» **TASK STATEMENT**:
For this exercise, output the line containing "Viewport: 1246px width, 736px height." and every line after it through the end of the records, exactly, and no other line.

» **MATERIAL FOR THE TASK**:
:::::
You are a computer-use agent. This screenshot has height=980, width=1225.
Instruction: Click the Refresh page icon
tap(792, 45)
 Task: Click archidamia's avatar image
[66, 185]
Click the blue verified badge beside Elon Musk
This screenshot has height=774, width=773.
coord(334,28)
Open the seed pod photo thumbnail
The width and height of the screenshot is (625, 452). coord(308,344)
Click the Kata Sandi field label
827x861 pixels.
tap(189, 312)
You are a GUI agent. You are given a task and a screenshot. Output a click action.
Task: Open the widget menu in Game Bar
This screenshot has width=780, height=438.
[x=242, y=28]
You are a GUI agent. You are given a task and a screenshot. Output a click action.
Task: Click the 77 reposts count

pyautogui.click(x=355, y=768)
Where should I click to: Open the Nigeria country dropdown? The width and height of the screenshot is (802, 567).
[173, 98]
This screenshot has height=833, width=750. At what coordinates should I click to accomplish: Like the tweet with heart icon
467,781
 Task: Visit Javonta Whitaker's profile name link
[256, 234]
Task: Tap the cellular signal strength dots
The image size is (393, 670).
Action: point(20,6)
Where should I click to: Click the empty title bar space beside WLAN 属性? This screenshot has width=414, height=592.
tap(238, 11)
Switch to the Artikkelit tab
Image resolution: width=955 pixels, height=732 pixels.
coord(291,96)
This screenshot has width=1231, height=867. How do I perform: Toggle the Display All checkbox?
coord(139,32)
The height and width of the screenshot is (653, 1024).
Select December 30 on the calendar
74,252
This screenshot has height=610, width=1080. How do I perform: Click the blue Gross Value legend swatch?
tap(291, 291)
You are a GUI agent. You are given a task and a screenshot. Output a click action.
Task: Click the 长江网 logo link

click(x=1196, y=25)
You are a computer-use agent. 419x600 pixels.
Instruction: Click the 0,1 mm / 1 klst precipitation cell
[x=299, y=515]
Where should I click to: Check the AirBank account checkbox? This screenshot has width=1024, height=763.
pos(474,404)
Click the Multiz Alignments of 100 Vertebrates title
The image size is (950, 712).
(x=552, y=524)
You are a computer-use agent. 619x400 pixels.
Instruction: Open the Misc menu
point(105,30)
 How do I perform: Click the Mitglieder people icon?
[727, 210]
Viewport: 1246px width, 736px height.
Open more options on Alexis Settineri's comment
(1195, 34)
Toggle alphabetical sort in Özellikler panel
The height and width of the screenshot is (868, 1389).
:::::
» **WORKED SOLUTION**:
Viewport: 1246px width, 736px height.
Open more options on Alexis Settineri's comment
(1195, 34)
Toggle alphabetical sort in Özellikler panel
The height and width of the screenshot is (868, 1389).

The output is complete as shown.